La question qui domine les débats est claire : les chauffeurs de ces nouveaux taxis sont-ils qualifiés ? Les premiers accidents, signalés moins de 24 heures après la remise officielle, soulèvent des doutes sur la validité des permis de conduire et l’aptitude des bénéficiaires à opérer dans le secteur du transport public. En effet, certains internautes n’ont pas tardé à partager leur étonnement, allant jusqu’à tourner en dérision certains des 417 taxis accidentés sur les réseaux sociaux.
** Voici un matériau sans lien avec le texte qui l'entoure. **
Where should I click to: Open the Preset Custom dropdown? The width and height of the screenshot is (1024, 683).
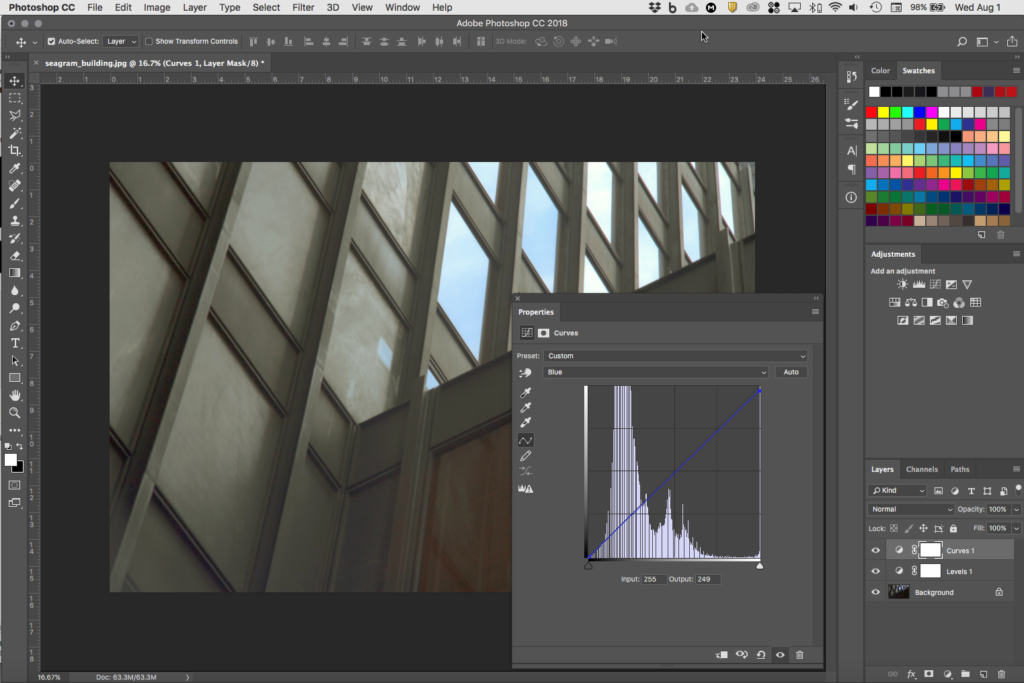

Parmi les cas les plus notables, un chauffeur a renversé un motard après un dépassement imprudent, tandis qu’un autre taxi a fini sa course dans un caniveau entre l’hôtel de Ville de Libreville et le siège du Sénat. Un autre incident, largement relayé sur TikTok, montre un chauffeur tentant de pousser son véhicule flambant neuf, faute de carburant ou de compétence mécanique. Ces incidents font naître des doutes quant à la préparation des conducteurs choisis pour piloter ces nouveaux taxis.

Certaines voix s’élèvent pour dénoncer un favoritisme dans la sélection des chauffeurs, accusant le Pôle national de promotion de l’emploi (PNPE) d’avoir privilégié des proches ou des individus sans expérience. Cette suspicion de népotisme fait écho à des inquiétudes récurrentes concernant l’attribution des emplois dans le secteur public.
Bien que l’initiative du président Oligui Nguema soit saluée pour son objectif de moderniser le secteur du transport, les critères de sélection des chauffeurs deviennent un sujet de préoccupation majeure. La sécurité des passagers et des autres usagers de la route est en jeu, et une formation plus rigoureuse semble impérative pour éviter que ce projet ne se transforme en une série d’échecs visibles.